- [What you have to do]: Return the entries that follow exactly, with no images.

- [Source information]:

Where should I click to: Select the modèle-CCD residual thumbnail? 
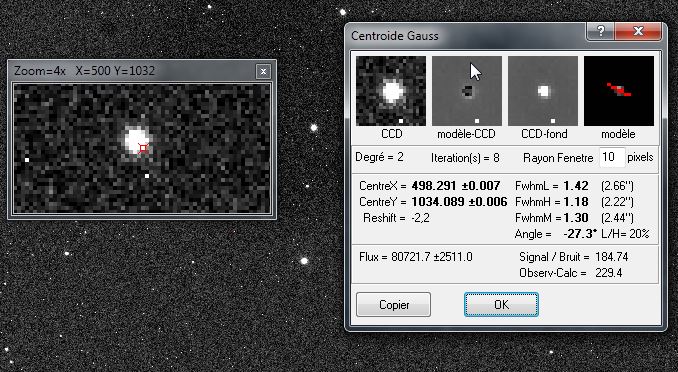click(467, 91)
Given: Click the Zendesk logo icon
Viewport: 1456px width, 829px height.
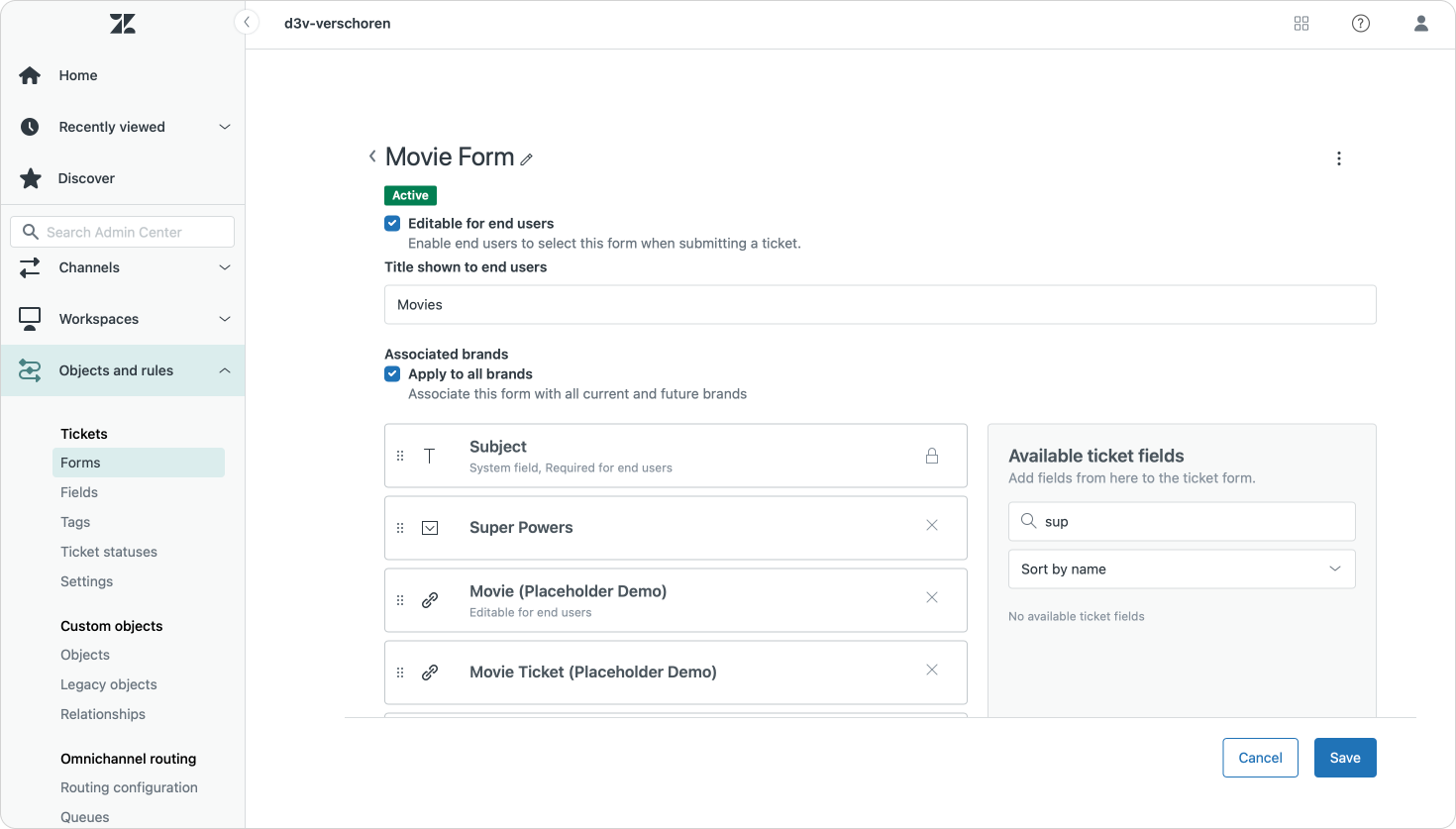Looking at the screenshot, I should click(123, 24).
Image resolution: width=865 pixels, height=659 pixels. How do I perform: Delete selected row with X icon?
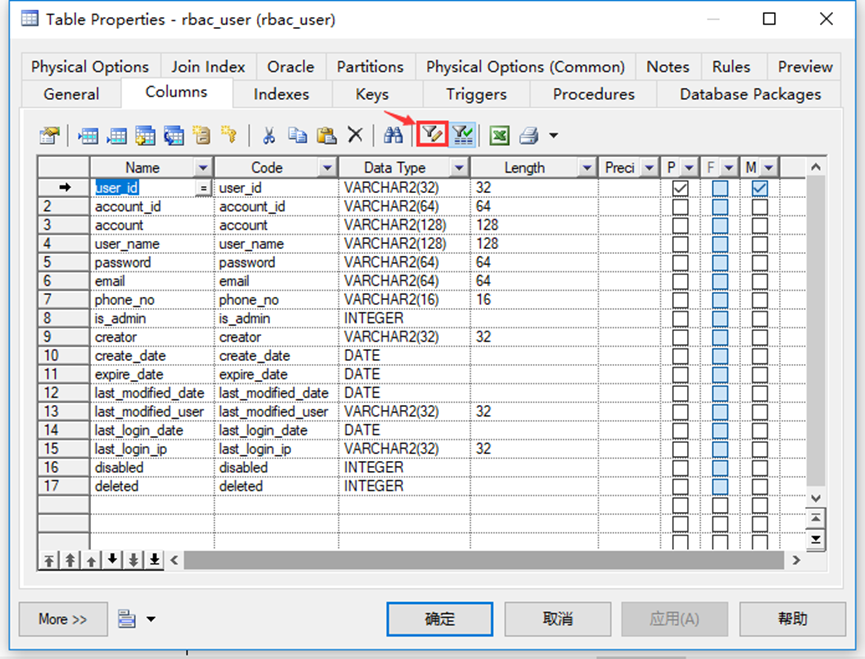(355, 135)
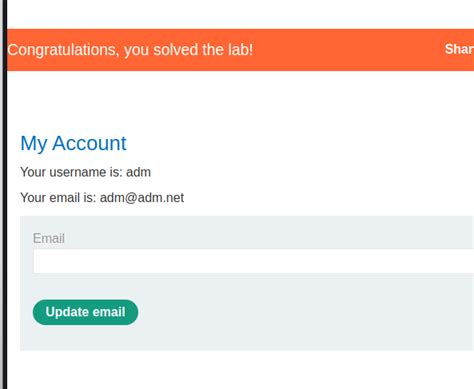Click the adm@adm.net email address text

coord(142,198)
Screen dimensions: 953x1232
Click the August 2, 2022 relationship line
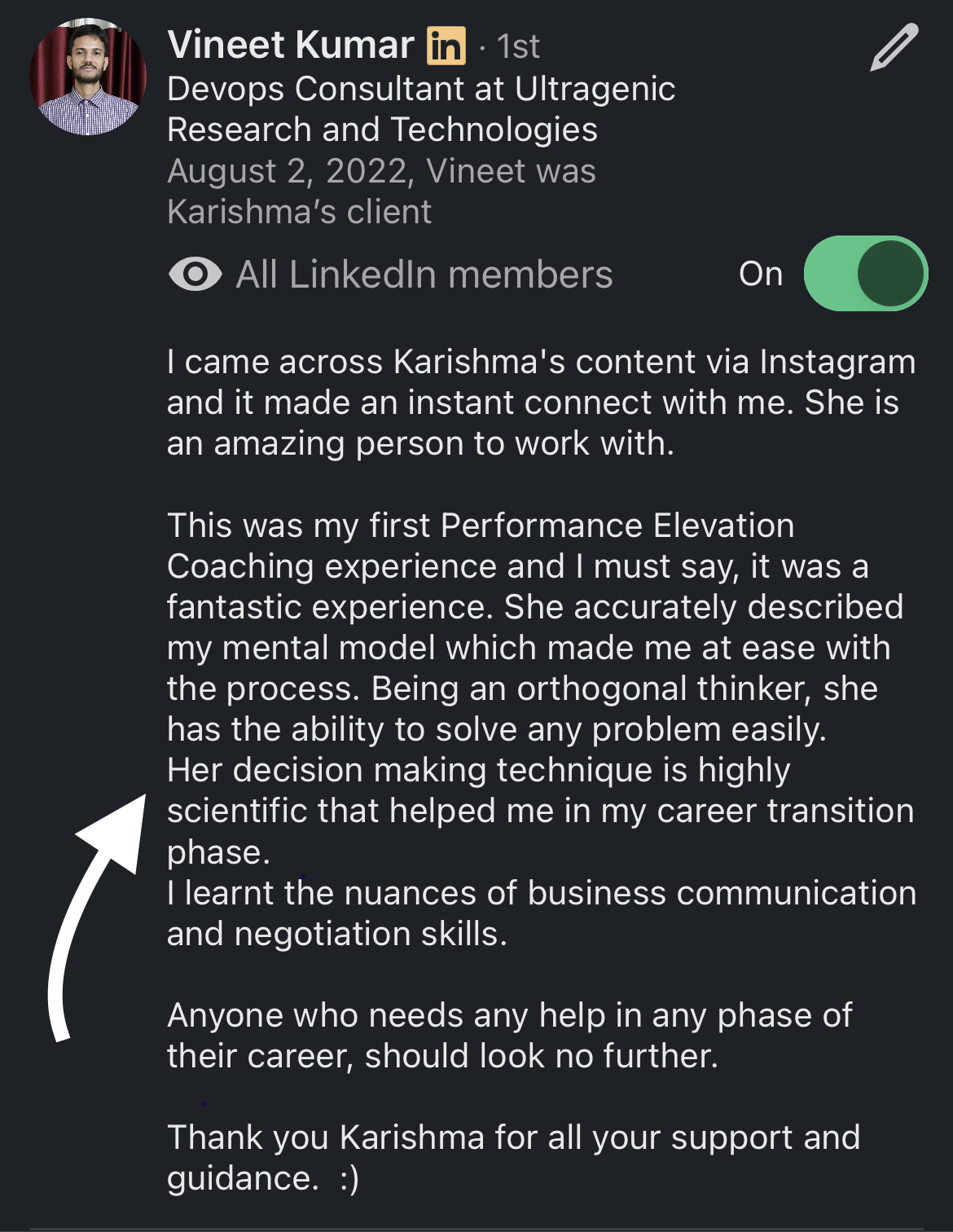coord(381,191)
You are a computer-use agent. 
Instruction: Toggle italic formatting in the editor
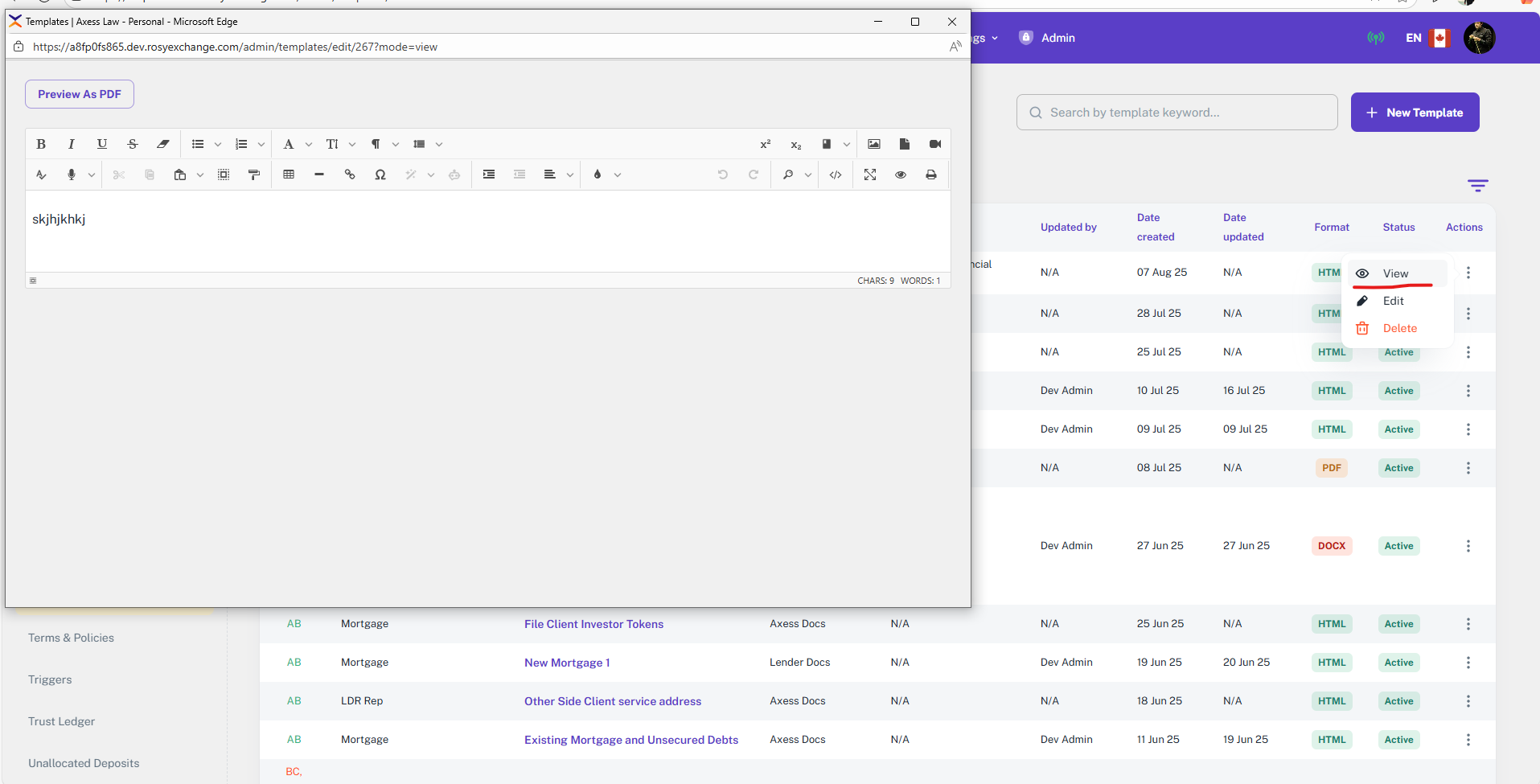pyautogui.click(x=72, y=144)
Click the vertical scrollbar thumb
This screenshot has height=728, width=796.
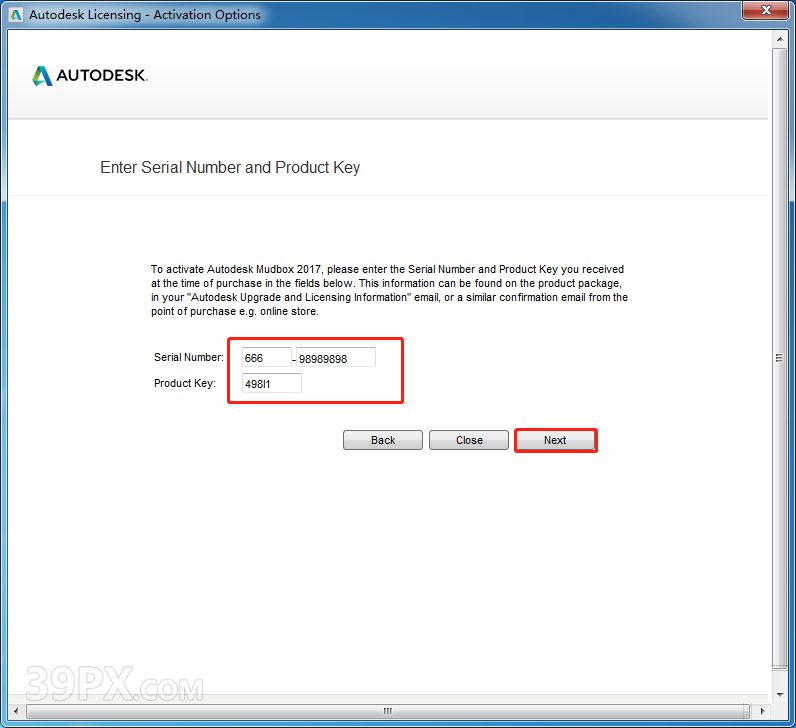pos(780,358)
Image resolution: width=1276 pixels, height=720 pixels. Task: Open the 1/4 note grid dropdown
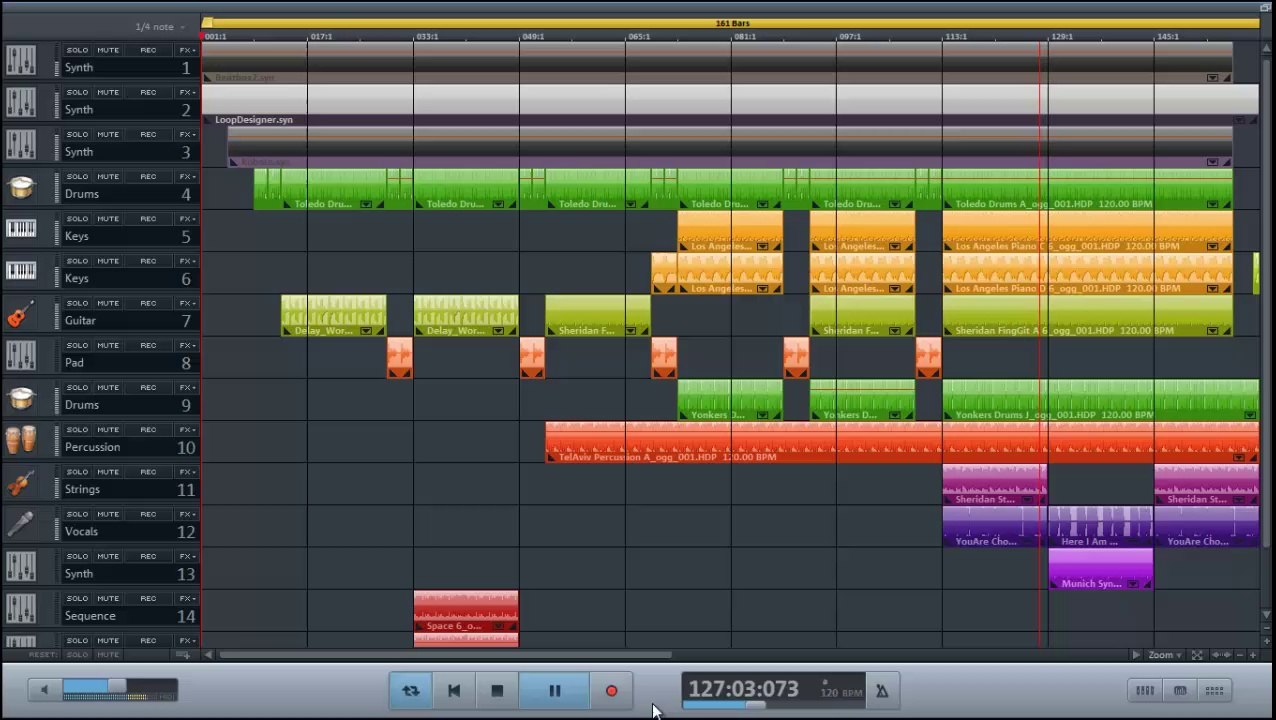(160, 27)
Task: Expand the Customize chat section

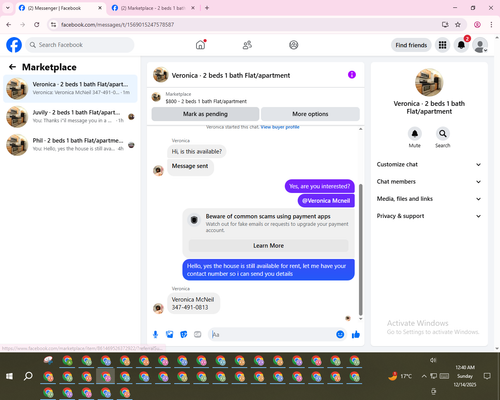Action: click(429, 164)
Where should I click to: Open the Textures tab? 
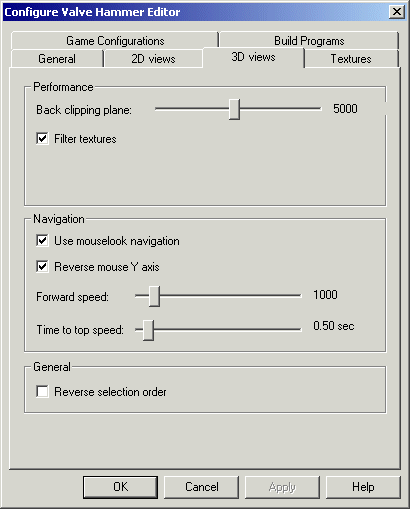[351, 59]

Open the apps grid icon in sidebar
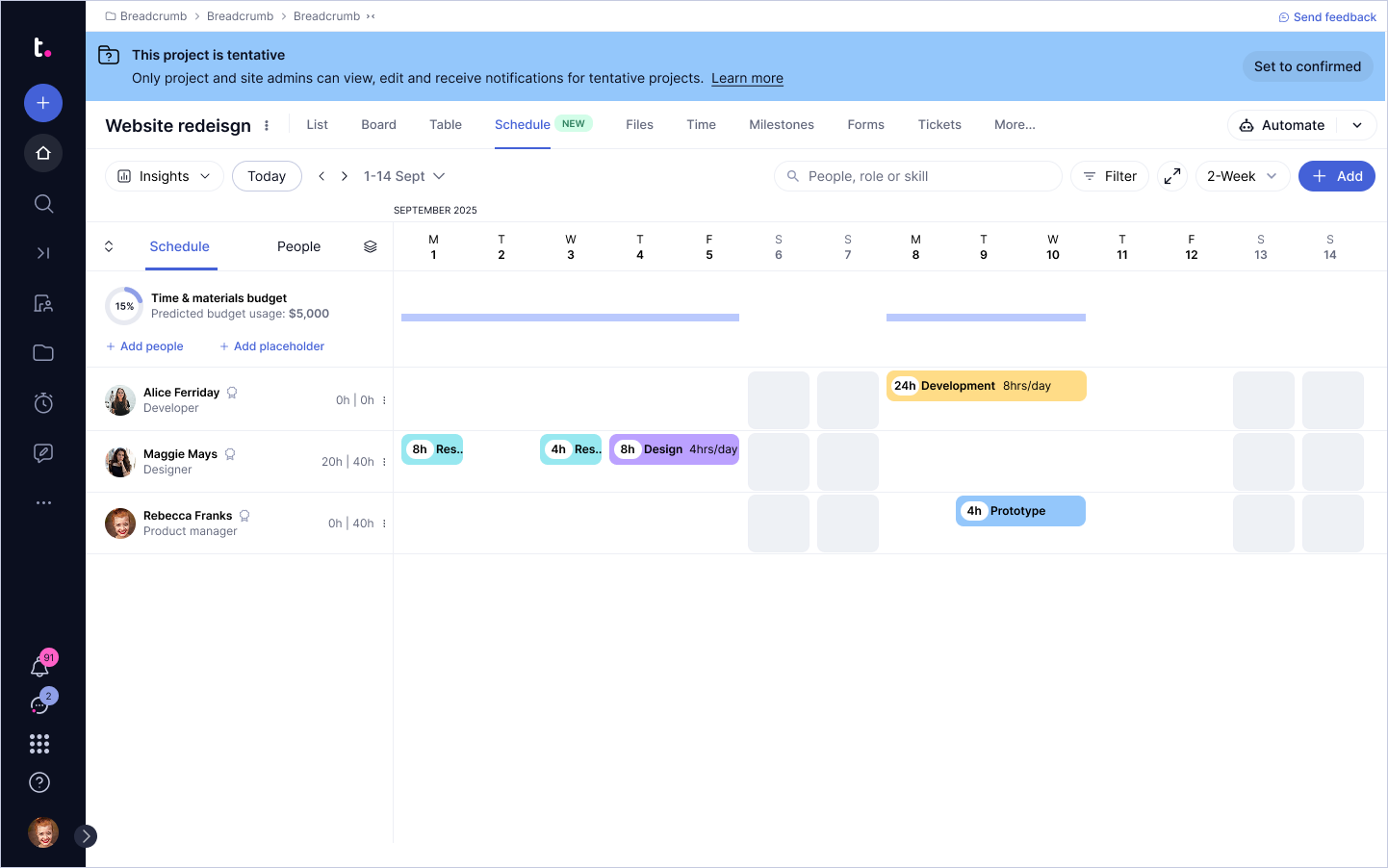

- [Task answer]:
Where should I click to: Select the modèle-CCD residual thumbnail? 
click(467, 91)
Given: Click the Zendesk logo icon
Viewport: 1456px width, 829px height.
Looking at the screenshot, I should click(123, 24).
Image resolution: width=865 pixels, height=659 pixels. How do I perform: Delete selected row with X icon?
(355, 135)
Click the adm@adm.net email address text

coord(142,198)
Screen dimensions: 953x1232
Click the August 2, 2022 relationship line
coord(381,191)
You are a computer-use agent. 
Instruction: Toggle italic formatting in the editor
pyautogui.click(x=72, y=144)
Click the vertical scrollbar thumb
This screenshot has height=728, width=796.
pos(780,358)
Image resolution: width=1276 pixels, height=720 pixels. Task: Open the 1/4 note grid dropdown
(160, 27)
Task: Expand the Customize chat section

Action: click(429, 164)
Where should I click to: Open the Textures tab? 
[351, 59]

Open the apps grid icon in sidebar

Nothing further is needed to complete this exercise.